On the basis of our brief acquaintance, I would have expected Bland to be an enthusiastic surfer, but not necessarily a gifted one. When he caught his first wave, though, he rode it all the way to the shore, showing a lightness of touch, even a kind of grace, which seemed at odds with his bulky physique. A group of delegates had gathered near me on the sand, and we all clapped and whistled as he stepped down into the shallows. Bland looked at us and grinned self-consciously. Then, furrowing his brow, he turned the board around and paddled out to sea once more.
As he came in again, he appeared to be travelling much faster than before. Knees bent, one arm extended, he cut across a wave’s steep inner curve, the water tearing in his wake like ancient silk. Abruptly, he swivelled and sped off in the other direction. At the same time, a dark-haired man who was surfing near by lost his balance and toppled backwards into the ocean. Bland didn’t see him until he surfaced, and by then it was too late. The leading edge of his board caught the man on the temple, and I saw the man go under.
The lifeguard rushed past Bland and hurled himself headlong into the breaking waves. Only seconds later, he was hauling the man up on to the beach. Blood spilled from a gash just above the man’s hairline and slid over his face, the colour so intense, so vital, that it seemed to question the authenticity of everything around it.

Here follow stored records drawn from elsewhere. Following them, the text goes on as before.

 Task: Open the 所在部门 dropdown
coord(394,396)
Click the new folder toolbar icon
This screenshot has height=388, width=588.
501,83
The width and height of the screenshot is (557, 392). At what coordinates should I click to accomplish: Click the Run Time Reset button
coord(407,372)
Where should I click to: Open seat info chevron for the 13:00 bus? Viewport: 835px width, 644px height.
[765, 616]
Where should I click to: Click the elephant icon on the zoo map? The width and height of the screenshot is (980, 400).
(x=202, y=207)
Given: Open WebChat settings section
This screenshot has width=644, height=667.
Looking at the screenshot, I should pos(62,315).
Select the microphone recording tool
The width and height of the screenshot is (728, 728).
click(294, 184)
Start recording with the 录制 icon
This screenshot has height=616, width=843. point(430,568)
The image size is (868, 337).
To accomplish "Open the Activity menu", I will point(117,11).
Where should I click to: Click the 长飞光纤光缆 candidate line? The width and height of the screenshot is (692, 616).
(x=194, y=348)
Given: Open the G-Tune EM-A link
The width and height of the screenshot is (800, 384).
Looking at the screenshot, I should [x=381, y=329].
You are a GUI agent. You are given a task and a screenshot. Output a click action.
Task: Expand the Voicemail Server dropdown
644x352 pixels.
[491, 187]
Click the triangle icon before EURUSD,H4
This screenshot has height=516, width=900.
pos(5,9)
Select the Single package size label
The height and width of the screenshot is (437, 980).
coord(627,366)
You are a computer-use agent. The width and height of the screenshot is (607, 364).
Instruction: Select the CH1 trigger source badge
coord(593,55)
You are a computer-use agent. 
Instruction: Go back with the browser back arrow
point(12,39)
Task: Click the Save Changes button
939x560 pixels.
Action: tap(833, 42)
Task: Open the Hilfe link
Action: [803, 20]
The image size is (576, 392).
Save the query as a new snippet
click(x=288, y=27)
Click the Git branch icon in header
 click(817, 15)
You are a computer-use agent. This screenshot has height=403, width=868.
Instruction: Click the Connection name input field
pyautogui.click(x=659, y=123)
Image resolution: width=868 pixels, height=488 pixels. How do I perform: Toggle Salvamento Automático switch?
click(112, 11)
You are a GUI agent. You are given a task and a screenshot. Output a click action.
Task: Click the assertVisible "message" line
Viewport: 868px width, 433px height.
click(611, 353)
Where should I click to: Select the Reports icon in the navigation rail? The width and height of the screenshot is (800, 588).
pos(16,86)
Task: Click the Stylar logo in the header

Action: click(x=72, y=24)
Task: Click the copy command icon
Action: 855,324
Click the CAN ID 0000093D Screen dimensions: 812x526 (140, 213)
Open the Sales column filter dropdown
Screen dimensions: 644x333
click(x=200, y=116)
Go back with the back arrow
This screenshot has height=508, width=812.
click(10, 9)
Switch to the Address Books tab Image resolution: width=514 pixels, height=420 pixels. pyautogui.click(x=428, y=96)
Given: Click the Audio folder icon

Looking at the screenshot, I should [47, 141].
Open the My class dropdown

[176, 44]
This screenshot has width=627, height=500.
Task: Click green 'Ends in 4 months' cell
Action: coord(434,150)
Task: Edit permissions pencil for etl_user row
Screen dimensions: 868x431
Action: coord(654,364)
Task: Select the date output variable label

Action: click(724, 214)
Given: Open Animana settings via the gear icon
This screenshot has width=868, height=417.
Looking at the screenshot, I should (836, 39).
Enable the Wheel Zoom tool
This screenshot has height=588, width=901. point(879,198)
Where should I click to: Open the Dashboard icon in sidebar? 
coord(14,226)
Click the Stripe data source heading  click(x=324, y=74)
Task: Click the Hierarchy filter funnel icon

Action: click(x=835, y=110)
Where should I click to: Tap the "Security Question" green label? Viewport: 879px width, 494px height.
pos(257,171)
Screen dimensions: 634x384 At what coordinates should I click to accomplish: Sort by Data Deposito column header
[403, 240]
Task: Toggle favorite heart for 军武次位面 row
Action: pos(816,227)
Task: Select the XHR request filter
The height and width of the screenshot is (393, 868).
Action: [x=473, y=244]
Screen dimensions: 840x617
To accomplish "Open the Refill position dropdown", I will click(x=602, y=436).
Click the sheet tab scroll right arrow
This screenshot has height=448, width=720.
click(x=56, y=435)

Laying the man flat on his back and tilting his head, the lifeguard opened the man’s mouth to check the position of his tongue. Just then, the man’s chest heaved. The lifeguard turned him over, on to his side. The man coughed, then vomited some water on to the sand. I noticed a new silence and, glancing round, I saw that the ocean was quite motionless. They must have switched off the waves.
Frank Bland stood close by, head bowed. ‘I didn’t see him,’ he was muttering. ‘I just didn’t see him.’
I went and stood beside him. ‘It wasn’t your fault, Frank.’
‘He came up right in front of me. There was nothing I could do.’ Bland’s teeth began to chatter. I fetched a towel and wrapped it around his shoulders. Still looking at the ground, he nodded in thanks.
Meanwhile, the lifeguard was pressing a rag against the man’s head to staunch the bleeding. At last the man’s eyes opened. Rolling on to his back, he let out a groan, as though he suspected something might be wrong. He closed his eyes tight shut, then opened them again. They flitted across the bright-blue of the artificial sky.
‘Where am I?’ he murmured.
I arrived outside the Concord Room at ten-past six, but the party was already in full swing, people talking and laughing as if they’d been there for most of the afternoon. Large crêpe-paper models of our national emblems hung from the ceiling, each in the appropriate colour — red peacocks, yellow salamanders, and so on. I glanced down at my name-badge, making sure it was still securely fastened to my lapel, and then moved on into the room. I had just accepted a glass of wine from a passing waiter when Walter Ming walked up to me. He was wearing the same unusual pale-blue suit.